Writing Device Drivers

DMA Isolation

A defective PCI device might initiate an improper DMA transfer over the bus. This data transfer could corrupt good data previously delivered. A device that fails might generate a corrupt address that can contaminate memory not even belonging to this driver.

In systems with an IOMMU, a device can write only to pages mapped as writable for DMA. It is therefore important that DMA writes data only into pages that are owned by that driver instance and not shared with any other kernel structure. While the page in question is mapped as writable for DMA, the driver should be suspicious of data in that page, and the page must be unmapped from the IOMMU before it is passed beyond the driver, or before any validation of the data.

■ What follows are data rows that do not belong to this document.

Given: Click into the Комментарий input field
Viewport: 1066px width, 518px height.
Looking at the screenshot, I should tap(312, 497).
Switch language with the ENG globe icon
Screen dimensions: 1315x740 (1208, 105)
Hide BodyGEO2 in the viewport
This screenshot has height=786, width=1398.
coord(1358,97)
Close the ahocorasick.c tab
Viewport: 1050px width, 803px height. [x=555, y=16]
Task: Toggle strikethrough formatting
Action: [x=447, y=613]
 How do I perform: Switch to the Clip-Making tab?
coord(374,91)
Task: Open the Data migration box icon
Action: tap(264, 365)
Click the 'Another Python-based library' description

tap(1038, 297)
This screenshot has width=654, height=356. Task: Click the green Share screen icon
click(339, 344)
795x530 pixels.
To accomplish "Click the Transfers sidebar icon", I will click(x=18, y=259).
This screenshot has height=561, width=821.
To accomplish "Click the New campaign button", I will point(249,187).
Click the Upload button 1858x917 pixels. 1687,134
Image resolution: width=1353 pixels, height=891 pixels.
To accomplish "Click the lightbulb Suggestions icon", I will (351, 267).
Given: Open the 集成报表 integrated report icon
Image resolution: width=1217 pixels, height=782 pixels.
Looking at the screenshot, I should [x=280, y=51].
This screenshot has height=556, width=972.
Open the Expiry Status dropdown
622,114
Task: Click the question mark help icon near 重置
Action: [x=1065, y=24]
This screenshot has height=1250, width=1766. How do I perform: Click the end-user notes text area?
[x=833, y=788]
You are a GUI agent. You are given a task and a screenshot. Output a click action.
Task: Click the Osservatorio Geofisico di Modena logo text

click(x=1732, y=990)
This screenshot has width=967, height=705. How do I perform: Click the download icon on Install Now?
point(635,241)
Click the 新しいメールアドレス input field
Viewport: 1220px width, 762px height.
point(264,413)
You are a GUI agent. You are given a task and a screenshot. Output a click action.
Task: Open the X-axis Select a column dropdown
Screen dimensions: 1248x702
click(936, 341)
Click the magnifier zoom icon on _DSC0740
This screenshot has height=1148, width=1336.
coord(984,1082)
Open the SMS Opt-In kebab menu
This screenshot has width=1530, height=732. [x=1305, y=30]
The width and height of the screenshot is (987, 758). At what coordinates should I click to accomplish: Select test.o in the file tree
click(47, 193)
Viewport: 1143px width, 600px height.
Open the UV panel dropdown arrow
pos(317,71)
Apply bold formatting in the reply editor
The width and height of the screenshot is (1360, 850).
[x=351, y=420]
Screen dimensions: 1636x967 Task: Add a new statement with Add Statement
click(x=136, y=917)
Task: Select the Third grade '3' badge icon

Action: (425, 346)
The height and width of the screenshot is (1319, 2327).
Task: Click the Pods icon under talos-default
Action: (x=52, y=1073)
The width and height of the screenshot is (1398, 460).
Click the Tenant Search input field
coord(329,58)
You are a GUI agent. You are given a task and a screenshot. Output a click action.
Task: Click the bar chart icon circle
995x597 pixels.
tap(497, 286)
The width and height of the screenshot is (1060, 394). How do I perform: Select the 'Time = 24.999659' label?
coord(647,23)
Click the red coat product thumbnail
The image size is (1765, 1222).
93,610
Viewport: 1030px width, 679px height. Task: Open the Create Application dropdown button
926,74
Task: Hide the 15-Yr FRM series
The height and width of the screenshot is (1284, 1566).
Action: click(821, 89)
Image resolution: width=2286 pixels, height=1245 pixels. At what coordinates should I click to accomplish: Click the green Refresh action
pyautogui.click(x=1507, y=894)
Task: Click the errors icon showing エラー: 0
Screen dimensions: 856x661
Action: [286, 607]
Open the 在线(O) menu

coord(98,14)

To guarantee that a whole aligned page is allocated, ddi_umem_alloc(9F) can be used, or multiple pages allocated and the memory below the first page boundary ignored. The size of an IOMMU page can be found using ddi_ptob(9F).

Alternatively, the driver can choose to copy the data into a safe part of memory before processing it. If this is done, the data must first be synchronized using ddi_dma_sync(9F).

Calls to ddi_dma_sync(9F) should specify SYNC_FOR_DEV before using DMA to transfer data to a device, and SYNC_FOR_CPU after using DMA to transfer data from the device to memory.

Some PCI devices are able to use dual address cycles (64-bit addresses) to avoid the IOMMU. This gives the device the potential to corrupt any region of main memory. Hardened device drivers must not attempt to use such a mode and should disable it.